> _TASK MATERIAL_
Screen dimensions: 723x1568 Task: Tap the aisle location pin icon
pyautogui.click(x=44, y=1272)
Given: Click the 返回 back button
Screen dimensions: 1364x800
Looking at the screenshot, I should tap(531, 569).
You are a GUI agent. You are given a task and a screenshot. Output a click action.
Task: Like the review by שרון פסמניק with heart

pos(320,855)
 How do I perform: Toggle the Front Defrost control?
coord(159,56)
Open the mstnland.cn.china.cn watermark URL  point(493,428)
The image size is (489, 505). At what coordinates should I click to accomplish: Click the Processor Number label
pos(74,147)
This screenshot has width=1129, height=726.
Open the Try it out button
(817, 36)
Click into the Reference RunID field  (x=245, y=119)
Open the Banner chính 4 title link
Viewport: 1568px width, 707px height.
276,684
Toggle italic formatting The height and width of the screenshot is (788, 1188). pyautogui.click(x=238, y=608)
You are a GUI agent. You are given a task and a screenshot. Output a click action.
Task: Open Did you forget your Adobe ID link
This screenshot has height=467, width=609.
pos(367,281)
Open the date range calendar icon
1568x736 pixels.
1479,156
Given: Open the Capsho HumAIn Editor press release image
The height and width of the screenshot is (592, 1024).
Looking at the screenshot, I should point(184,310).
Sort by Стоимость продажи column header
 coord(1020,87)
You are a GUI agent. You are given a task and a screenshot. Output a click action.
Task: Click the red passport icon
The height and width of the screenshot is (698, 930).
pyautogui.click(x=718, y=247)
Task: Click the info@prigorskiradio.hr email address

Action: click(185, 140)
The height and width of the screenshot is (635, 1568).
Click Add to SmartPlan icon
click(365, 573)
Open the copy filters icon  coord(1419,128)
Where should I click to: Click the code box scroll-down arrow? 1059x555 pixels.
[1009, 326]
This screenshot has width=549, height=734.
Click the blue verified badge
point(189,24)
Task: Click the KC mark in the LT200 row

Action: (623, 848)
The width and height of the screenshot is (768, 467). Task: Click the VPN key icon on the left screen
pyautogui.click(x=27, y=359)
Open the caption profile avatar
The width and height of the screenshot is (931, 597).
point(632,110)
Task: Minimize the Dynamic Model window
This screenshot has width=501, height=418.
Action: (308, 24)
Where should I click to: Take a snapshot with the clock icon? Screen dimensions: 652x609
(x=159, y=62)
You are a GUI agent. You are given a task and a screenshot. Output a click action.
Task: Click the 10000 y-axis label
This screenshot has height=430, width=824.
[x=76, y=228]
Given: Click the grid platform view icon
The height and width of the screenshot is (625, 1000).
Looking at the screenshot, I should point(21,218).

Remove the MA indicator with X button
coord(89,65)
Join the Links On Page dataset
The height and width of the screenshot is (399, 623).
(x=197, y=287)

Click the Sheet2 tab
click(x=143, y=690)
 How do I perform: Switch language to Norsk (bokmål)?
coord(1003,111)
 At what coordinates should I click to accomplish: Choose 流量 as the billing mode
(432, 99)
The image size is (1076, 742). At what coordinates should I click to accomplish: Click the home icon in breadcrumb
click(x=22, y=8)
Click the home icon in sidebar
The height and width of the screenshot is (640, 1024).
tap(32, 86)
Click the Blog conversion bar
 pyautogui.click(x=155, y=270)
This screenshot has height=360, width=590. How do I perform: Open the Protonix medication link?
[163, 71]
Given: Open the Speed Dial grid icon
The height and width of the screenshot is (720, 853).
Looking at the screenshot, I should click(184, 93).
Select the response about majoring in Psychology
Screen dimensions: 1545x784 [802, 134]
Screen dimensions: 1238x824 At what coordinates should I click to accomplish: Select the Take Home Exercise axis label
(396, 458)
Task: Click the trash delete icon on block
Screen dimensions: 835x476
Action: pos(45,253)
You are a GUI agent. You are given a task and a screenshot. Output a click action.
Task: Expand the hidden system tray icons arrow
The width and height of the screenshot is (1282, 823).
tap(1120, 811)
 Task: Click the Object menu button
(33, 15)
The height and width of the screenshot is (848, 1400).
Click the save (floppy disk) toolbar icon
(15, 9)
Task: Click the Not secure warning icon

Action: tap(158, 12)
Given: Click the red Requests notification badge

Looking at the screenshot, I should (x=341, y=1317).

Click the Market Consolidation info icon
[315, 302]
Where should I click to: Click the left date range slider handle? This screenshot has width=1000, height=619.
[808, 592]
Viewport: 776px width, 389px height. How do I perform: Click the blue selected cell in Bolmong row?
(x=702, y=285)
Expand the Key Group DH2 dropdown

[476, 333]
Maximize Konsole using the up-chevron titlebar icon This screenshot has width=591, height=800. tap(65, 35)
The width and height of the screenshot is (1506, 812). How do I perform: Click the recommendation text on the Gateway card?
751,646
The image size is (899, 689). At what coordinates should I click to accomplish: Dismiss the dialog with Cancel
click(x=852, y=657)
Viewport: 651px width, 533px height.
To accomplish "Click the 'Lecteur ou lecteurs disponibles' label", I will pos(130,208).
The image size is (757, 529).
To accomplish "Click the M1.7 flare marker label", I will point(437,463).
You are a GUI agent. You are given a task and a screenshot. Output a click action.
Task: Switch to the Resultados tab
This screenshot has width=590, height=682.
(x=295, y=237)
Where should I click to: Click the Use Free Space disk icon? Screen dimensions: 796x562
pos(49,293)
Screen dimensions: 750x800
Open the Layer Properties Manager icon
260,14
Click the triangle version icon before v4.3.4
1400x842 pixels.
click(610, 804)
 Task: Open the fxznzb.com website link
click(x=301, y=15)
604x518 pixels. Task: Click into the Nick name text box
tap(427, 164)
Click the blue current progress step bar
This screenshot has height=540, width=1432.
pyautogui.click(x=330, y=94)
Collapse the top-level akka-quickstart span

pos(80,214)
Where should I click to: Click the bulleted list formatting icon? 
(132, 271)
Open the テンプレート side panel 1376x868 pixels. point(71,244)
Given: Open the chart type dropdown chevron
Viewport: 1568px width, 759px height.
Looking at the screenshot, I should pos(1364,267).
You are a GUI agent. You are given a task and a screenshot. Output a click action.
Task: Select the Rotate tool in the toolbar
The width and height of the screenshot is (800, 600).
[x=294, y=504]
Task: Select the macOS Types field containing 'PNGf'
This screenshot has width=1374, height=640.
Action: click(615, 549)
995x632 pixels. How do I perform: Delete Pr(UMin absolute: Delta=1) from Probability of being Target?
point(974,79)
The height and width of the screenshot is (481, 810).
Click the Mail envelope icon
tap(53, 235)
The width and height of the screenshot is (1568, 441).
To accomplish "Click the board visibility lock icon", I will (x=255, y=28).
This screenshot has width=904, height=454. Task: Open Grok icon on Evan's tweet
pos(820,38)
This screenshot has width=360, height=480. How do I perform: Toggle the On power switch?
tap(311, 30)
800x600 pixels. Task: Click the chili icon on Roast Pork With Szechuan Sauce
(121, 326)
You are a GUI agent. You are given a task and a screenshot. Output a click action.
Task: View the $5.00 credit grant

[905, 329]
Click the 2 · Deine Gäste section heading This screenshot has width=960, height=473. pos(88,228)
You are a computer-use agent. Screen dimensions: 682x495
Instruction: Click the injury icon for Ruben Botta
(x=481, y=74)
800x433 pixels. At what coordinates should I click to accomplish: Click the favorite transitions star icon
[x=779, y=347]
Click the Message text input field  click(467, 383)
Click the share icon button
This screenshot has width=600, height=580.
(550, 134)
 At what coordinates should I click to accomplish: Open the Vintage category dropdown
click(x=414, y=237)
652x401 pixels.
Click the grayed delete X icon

> _WHAT YOU WILL DO_
Please copy all of the data above exactly.

> _ANSWER FOR THIS EXERCISE_
Screen dimensions: 723x1568 Task: Tap the aisle location pin icon
pyautogui.click(x=44, y=1272)
Given: Click the 返回 back button
Screen dimensions: 1364x800
Looking at the screenshot, I should tap(531, 569).
You are a GUI agent. You are given a task and a screenshot. Output a click action.
Task: Like the review by שרון פסמניק with heart

pos(320,855)
 How do I perform: Toggle the Front Defrost control?
coord(159,56)
Open the mstnland.cn.china.cn watermark URL  point(493,428)
The image size is (489, 505). At what coordinates should I click to accomplish: Click the Processor Number label
pos(74,147)
This screenshot has width=1129, height=726.
Open the Try it out button
(817, 36)
Click into the Reference RunID field  (x=245, y=119)
Open the Banner chính 4 title link
Viewport: 1568px width, 707px height.
276,684
Toggle italic formatting The height and width of the screenshot is (788, 1188). pyautogui.click(x=238, y=608)
You are a GUI agent. You are given a task and a screenshot. Output a click action.
Task: Open Did you forget your Adobe ID link
This screenshot has height=467, width=609.
pos(367,281)
Open the date range calendar icon
1568x736 pixels.
1479,156
Given: Open the Capsho HumAIn Editor press release image
The height and width of the screenshot is (592, 1024).
Looking at the screenshot, I should point(184,310).
Sort by Стоимость продажи column header
 coord(1020,87)
You are a GUI agent. You are given a task and a screenshot. Output a click action.
Task: Click the red passport icon
The height and width of the screenshot is (698, 930).
pyautogui.click(x=718, y=247)
Task: Click the info@prigorskiradio.hr email address

Action: click(185, 140)
The height and width of the screenshot is (635, 1568).
Click Add to SmartPlan icon
click(365, 573)
Open the copy filters icon  coord(1419,128)
Where should I click to: Click the code box scroll-down arrow? 1059x555 pixels.
[1009, 326]
This screenshot has width=549, height=734.
Click the blue verified badge
point(189,24)
Task: Click the KC mark in the LT200 row

Action: (623, 848)
The width and height of the screenshot is (768, 467). Task: Click the VPN key icon on the left screen
pyautogui.click(x=27, y=359)
Open the caption profile avatar
The width and height of the screenshot is (931, 597).
point(632,110)
Task: Minimize the Dynamic Model window
This screenshot has width=501, height=418.
Action: (308, 24)
Where should I click to: Take a snapshot with the clock icon? Screen dimensions: 652x609
(x=159, y=62)
You are a GUI agent. You are given a task and a screenshot. Output a click action.
Task: Click the 10000 y-axis label
This screenshot has height=430, width=824.
[x=76, y=228]
Given: Click the grid platform view icon
The height and width of the screenshot is (625, 1000).
Looking at the screenshot, I should point(21,218).

Remove the MA indicator with X button
coord(89,65)
Join the Links On Page dataset
The height and width of the screenshot is (399, 623).
(x=197, y=287)

Click the Sheet2 tab
click(x=143, y=690)
 How do I perform: Switch language to Norsk (bokmål)?
coord(1003,111)
 At what coordinates should I click to accomplish: Choose 流量 as the billing mode
(432, 99)
The image size is (1076, 742). At what coordinates should I click to accomplish: Click the home icon in breadcrumb
click(x=22, y=8)
Click the home icon in sidebar
The height and width of the screenshot is (640, 1024).
tap(32, 86)
Click the Blog conversion bar
 pyautogui.click(x=155, y=270)
This screenshot has height=360, width=590. How do I perform: Open the Protonix medication link?
[163, 71]
Given: Open the Speed Dial grid icon
The height and width of the screenshot is (720, 853).
Looking at the screenshot, I should click(184, 93).
Select the response about majoring in Psychology
Screen dimensions: 1545x784 [802, 134]
Screen dimensions: 1238x824 At what coordinates should I click to accomplish: Select the Take Home Exercise axis label
(396, 458)
Task: Click the trash delete icon on block
Screen dimensions: 835x476
Action: pos(45,253)
You are a GUI agent. You are given a task and a screenshot. Output a click action.
Task: Expand the hidden system tray icons arrow
The width and height of the screenshot is (1282, 823).
tap(1120, 811)
 Task: Click the Object menu button
(33, 15)
The height and width of the screenshot is (848, 1400).
Click the save (floppy disk) toolbar icon
(15, 9)
Task: Click the Not secure warning icon

Action: tap(158, 12)
Given: Click the red Requests notification badge

Looking at the screenshot, I should (x=341, y=1317).

Click the Market Consolidation info icon
[315, 302]
Where should I click to: Click the left date range slider handle? This screenshot has width=1000, height=619.
[808, 592]
Viewport: 776px width, 389px height. How do I perform: Click the blue selected cell in Bolmong row?
(x=702, y=285)
Expand the Key Group DH2 dropdown

[476, 333]
Maximize Konsole using the up-chevron titlebar icon This screenshot has width=591, height=800. tap(65, 35)
The width and height of the screenshot is (1506, 812). How do I perform: Click the recommendation text on the Gateway card?
751,646
The image size is (899, 689). At what coordinates should I click to accomplish: Dismiss the dialog with Cancel
click(x=852, y=657)
Viewport: 651px width, 533px height.
To accomplish "Click the 'Lecteur ou lecteurs disponibles' label", I will pos(130,208).
The image size is (757, 529).
To accomplish "Click the M1.7 flare marker label", I will point(437,463).
You are a GUI agent. You are given a task and a screenshot. Output a click action.
Task: Switch to the Resultados tab
This screenshot has width=590, height=682.
(x=295, y=237)
Where should I click to: Click the Use Free Space disk icon? Screen dimensions: 796x562
pos(49,293)
Screen dimensions: 750x800
Open the Layer Properties Manager icon
260,14
Click the triangle version icon before v4.3.4
1400x842 pixels.
click(610, 804)
 Task: Open the fxznzb.com website link
click(x=301, y=15)
604x518 pixels. Task: Click into the Nick name text box
tap(427, 164)
Click the blue current progress step bar
This screenshot has height=540, width=1432.
pyautogui.click(x=330, y=94)
Collapse the top-level akka-quickstart span

pos(80,214)
Where should I click to: Click the bulleted list formatting icon? 
(132, 271)
Open the テンプレート side panel 1376x868 pixels. point(71,244)
Given: Open the chart type dropdown chevron
Viewport: 1568px width, 759px height.
Looking at the screenshot, I should pos(1364,267).
You are a GUI agent. You are given a task and a screenshot. Output a click action.
Task: Select the Rotate tool in the toolbar
The width and height of the screenshot is (800, 600).
[x=294, y=504]
Task: Select the macOS Types field containing 'PNGf'
This screenshot has width=1374, height=640.
Action: click(615, 549)
995x632 pixels. How do I perform: Delete Pr(UMin absolute: Delta=1) from Probability of being Target?
point(974,79)
The height and width of the screenshot is (481, 810).
Click the Mail envelope icon
tap(53, 235)
The width and height of the screenshot is (1568, 441).
To accomplish "Click the board visibility lock icon", I will (x=255, y=28).
This screenshot has width=904, height=454. Task: Open Grok icon on Evan's tweet
pos(820,38)
This screenshot has width=360, height=480. How do I perform: Toggle the On power switch?
tap(311, 30)
800x600 pixels. Task: Click the chili icon on Roast Pork With Szechuan Sauce
(121, 326)
You are a GUI agent. You are given a task and a screenshot. Output a click action.
Task: View the $5.00 credit grant

[905, 329]
Click the 2 · Deine Gäste section heading This screenshot has width=960, height=473. pos(88,228)
You are a computer-use agent. Screen dimensions: 682x495
Instruction: Click the injury icon for Ruben Botta
(x=481, y=74)
800x433 pixels. At what coordinates should I click to accomplish: Click the favorite transitions star icon
[x=779, y=347]
Click the Message text input field  click(467, 383)
Click the share icon button
This screenshot has width=600, height=580.
(550, 134)
 At what coordinates should I click to accomplish: Open the Vintage category dropdown
click(x=414, y=237)
652x401 pixels.
Click the grayed delete X icon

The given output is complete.